Dataset content:
....................
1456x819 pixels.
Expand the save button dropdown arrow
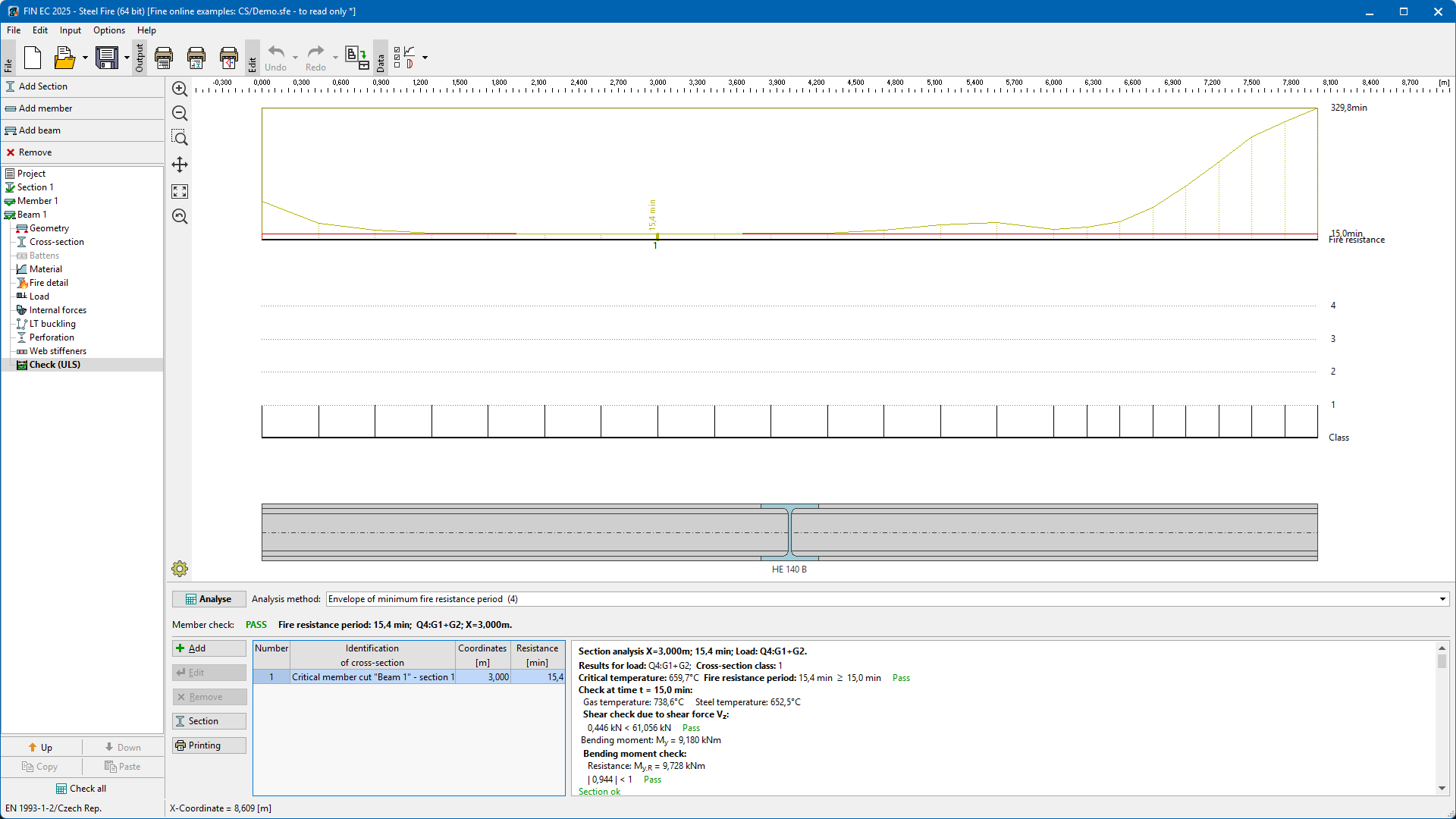(127, 58)
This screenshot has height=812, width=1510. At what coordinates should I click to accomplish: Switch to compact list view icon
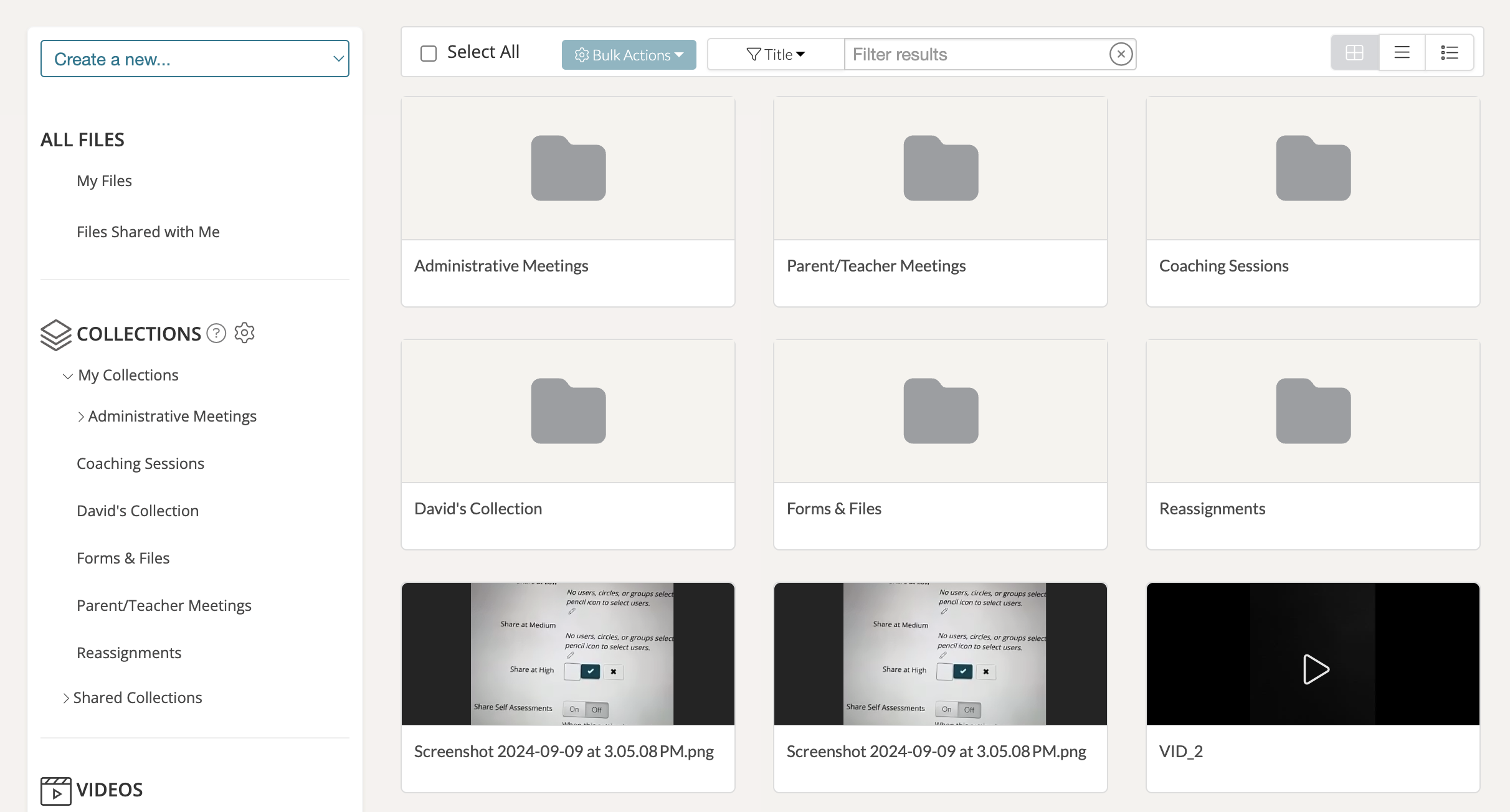[1402, 53]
....................
Try it: Leaving out the pictures, repeat all of the entries exactly.

Result of this task:
1456x819 pixels.
Expand the save button dropdown arrow
(127, 58)
This screenshot has height=812, width=1510. At what coordinates should I click to accomplish: Switch to compact list view icon
[1402, 53]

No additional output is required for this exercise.